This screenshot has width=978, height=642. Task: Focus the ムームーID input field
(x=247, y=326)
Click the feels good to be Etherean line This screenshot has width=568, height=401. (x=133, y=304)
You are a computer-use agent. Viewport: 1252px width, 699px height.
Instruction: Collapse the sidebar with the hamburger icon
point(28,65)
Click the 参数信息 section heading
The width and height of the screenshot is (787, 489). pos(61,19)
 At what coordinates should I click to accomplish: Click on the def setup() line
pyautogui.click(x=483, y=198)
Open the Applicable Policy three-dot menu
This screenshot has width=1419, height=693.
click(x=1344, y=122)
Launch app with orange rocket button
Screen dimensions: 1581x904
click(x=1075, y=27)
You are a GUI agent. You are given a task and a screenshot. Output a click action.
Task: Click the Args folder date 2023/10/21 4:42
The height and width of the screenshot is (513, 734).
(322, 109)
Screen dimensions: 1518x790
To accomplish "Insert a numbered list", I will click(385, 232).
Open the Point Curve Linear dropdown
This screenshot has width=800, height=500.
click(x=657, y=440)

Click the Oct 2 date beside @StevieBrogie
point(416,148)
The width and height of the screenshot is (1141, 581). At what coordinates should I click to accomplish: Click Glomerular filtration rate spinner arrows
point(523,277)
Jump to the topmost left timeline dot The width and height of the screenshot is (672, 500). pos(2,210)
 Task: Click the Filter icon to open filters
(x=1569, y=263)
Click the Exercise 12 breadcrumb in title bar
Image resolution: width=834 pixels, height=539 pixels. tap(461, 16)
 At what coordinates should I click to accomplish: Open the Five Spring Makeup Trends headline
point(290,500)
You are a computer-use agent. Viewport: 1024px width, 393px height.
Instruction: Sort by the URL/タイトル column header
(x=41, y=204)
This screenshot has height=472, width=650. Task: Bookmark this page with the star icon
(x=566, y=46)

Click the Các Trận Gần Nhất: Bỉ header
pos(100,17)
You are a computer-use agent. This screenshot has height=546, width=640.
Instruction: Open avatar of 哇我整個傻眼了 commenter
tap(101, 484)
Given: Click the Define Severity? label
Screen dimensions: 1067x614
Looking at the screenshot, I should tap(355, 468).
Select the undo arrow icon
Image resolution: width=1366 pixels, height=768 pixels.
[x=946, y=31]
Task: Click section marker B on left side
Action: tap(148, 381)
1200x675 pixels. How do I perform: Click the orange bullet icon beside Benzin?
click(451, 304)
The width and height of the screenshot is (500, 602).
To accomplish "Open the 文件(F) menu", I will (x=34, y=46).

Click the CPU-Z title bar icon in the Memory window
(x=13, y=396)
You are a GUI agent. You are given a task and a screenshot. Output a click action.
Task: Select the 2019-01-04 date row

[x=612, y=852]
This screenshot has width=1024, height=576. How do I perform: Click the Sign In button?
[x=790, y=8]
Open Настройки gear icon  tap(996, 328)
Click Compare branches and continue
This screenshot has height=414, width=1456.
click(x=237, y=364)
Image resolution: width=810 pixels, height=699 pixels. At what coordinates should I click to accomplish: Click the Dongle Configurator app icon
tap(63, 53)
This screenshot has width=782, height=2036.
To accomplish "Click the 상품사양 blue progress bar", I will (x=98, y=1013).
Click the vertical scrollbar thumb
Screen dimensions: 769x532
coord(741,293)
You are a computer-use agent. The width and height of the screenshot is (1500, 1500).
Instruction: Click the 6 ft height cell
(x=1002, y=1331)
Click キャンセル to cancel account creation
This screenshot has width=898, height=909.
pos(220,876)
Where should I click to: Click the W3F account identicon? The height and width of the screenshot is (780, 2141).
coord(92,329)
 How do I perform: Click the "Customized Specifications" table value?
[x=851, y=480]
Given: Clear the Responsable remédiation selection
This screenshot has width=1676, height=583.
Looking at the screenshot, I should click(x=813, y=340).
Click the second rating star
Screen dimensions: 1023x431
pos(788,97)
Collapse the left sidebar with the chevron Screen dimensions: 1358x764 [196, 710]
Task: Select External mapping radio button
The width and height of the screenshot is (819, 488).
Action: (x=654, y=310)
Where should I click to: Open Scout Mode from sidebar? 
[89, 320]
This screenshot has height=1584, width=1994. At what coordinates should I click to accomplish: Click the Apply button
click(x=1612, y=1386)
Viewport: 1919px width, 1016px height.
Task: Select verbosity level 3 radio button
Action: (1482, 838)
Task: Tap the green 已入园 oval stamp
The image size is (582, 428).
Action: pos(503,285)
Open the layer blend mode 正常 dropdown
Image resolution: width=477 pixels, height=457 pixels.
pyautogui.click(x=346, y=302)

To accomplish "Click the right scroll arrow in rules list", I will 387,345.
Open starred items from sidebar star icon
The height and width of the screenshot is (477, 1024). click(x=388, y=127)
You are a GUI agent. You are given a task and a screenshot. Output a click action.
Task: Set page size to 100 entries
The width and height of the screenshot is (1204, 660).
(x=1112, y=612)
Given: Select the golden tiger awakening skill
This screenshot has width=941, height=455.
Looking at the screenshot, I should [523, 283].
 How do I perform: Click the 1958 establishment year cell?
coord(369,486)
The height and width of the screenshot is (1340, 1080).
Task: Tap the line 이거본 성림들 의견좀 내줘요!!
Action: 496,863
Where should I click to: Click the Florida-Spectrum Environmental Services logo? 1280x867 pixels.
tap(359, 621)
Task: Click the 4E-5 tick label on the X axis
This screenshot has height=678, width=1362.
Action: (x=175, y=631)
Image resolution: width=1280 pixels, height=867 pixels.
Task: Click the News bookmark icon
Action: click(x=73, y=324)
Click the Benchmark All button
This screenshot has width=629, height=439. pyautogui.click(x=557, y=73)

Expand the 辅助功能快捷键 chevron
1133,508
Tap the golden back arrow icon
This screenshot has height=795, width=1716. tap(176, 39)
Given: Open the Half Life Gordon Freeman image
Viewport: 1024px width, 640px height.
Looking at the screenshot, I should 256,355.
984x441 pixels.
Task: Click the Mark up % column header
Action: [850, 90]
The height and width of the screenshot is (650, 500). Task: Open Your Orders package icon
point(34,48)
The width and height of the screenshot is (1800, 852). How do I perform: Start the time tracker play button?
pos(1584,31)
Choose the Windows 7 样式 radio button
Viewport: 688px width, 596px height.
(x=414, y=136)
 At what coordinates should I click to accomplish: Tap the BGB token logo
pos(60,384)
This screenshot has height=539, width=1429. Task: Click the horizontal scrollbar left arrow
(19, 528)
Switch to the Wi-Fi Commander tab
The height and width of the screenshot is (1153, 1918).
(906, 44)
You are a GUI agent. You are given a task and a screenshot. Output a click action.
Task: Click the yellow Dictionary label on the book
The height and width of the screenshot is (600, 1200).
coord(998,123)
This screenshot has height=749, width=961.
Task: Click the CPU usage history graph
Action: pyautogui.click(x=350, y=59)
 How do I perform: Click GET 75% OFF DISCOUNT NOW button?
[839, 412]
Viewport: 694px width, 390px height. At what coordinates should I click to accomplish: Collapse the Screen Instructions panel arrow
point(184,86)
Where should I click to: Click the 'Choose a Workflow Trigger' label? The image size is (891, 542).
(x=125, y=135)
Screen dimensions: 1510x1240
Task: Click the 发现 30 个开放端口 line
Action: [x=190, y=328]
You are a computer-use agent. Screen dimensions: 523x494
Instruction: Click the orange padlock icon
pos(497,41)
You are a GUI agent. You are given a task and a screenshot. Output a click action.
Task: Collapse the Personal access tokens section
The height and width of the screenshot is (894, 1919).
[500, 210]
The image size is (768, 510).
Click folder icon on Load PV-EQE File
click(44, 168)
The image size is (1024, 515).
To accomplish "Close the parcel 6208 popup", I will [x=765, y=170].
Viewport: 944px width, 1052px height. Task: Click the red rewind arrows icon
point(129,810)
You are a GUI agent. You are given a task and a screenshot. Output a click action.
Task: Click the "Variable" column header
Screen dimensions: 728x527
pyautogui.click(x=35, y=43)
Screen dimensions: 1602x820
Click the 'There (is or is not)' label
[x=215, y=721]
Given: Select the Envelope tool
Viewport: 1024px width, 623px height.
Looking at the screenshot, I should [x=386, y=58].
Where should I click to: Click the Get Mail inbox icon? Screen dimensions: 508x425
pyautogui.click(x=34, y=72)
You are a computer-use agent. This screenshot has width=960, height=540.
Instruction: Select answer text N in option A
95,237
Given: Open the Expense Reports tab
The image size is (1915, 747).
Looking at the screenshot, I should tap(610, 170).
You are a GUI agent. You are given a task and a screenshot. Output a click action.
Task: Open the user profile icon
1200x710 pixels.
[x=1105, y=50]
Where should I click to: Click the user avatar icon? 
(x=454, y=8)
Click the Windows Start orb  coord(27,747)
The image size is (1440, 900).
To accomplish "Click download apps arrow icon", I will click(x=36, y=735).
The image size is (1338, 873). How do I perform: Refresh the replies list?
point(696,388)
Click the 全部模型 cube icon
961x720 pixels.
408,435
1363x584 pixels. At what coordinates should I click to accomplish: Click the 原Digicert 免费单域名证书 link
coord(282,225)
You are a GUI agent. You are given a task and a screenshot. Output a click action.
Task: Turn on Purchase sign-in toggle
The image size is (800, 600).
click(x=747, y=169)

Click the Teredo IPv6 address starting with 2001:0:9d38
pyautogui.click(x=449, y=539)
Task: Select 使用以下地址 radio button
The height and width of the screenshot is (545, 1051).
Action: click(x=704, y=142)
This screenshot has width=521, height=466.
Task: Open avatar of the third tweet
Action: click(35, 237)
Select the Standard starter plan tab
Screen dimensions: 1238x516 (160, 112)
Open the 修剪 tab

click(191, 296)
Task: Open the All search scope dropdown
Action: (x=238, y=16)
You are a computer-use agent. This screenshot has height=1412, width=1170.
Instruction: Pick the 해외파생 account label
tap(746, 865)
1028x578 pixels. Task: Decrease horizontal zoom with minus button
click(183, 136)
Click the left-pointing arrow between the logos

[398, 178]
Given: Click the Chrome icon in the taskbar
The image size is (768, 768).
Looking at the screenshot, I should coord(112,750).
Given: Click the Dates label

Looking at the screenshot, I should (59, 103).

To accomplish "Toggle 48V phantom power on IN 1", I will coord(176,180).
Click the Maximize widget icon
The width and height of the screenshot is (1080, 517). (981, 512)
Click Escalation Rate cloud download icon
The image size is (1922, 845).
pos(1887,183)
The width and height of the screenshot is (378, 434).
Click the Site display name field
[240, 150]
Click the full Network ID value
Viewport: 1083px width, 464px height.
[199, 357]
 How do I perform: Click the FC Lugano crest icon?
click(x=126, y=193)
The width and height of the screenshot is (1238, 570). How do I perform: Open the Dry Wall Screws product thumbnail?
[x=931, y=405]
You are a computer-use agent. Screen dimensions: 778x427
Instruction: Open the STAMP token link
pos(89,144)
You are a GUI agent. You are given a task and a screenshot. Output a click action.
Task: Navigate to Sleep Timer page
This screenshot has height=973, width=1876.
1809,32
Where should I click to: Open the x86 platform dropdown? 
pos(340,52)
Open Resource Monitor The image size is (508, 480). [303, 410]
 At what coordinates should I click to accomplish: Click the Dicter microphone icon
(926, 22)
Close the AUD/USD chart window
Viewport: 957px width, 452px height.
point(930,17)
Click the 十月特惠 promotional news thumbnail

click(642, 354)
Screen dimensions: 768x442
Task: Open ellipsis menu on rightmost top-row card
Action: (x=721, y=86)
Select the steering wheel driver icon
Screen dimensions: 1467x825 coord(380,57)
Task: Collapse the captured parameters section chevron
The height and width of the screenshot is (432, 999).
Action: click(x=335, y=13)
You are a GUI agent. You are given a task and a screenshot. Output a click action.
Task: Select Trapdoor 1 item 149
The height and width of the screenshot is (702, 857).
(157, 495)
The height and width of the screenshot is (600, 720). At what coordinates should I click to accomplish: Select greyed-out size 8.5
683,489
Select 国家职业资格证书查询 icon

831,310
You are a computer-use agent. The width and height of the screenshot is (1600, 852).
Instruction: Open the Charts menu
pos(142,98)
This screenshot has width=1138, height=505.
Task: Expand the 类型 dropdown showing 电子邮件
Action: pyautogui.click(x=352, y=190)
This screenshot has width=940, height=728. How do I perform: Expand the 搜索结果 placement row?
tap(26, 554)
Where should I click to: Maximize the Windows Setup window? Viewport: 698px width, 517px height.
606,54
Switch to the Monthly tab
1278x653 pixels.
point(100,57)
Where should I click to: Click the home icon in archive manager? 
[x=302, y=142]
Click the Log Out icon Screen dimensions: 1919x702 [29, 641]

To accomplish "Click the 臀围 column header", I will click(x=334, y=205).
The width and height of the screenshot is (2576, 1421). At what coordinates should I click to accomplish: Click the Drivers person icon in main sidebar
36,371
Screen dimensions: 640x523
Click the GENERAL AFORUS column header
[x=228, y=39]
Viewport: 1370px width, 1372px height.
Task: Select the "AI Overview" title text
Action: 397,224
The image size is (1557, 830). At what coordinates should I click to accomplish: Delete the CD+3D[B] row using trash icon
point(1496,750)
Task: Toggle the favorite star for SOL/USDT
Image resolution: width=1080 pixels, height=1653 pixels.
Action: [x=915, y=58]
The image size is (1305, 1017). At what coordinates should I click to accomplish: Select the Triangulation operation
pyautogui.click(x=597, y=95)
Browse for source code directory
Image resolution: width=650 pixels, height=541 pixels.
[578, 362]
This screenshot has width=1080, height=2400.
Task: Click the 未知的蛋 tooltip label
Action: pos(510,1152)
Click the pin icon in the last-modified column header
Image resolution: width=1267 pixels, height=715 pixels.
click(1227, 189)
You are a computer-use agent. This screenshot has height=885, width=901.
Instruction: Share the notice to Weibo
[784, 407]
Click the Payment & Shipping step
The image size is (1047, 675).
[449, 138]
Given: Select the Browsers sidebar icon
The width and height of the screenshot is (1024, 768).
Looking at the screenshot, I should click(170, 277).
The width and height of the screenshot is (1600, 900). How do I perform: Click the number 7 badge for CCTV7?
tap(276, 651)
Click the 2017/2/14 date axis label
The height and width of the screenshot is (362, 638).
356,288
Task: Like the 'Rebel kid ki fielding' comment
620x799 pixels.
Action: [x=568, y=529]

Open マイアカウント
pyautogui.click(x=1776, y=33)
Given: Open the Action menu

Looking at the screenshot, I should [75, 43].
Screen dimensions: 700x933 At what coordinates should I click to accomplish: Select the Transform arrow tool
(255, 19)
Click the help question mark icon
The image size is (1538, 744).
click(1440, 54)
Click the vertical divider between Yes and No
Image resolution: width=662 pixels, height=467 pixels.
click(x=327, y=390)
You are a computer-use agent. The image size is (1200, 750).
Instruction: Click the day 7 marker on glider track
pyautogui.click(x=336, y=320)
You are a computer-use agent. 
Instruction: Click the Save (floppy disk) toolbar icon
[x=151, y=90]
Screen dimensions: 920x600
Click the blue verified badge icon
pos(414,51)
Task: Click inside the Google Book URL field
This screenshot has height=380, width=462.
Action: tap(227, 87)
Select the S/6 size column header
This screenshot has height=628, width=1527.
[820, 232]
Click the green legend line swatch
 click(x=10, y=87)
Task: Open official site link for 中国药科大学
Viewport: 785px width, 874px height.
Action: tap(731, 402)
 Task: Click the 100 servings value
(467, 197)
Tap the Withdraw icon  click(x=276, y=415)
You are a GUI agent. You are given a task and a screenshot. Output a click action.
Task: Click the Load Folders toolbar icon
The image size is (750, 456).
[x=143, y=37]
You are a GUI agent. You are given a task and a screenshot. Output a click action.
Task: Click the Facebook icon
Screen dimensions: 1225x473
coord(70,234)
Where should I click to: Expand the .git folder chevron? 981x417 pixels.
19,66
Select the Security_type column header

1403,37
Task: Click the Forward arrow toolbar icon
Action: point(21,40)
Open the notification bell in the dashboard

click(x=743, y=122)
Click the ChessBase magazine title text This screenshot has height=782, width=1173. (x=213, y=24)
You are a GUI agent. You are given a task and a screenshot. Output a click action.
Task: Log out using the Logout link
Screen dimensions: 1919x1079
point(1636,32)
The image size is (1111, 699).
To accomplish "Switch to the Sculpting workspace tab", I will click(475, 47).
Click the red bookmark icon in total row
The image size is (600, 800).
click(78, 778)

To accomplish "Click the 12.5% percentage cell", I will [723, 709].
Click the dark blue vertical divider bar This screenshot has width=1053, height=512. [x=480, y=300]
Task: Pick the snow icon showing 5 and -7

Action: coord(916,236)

## WHAT YOU SHOULD DO
Look through the data above. Find each line with the string "computer" and copy it.

## OUTPUT FOR THIS TASK
You are a computer-use agent. Viewport: 1252px width, 699px height.
You are a computer-use agent. Viewport: 1024px width, 393px height.
You are a computer-use agent. This screenshot has height=546, width=640.
You are a computer-use agent. The width and height of the screenshot is (1500, 1500).
You are a computer-use agent. Screen dimensions: 523x494
You are a computer-use agent. This screenshot has width=960, height=540.
You are a computer-use agent. This screenshot has height=1412, width=1170.
You are a computer-use agent. Screen dimensions: 778x427
You are a computer-use agent. The width and height of the screenshot is (1600, 852).
You are a computer-use agent. This screenshot has height=885, width=901.
You are a computer-use agent. The image size is (1200, 750).
You are a computer-use agent. 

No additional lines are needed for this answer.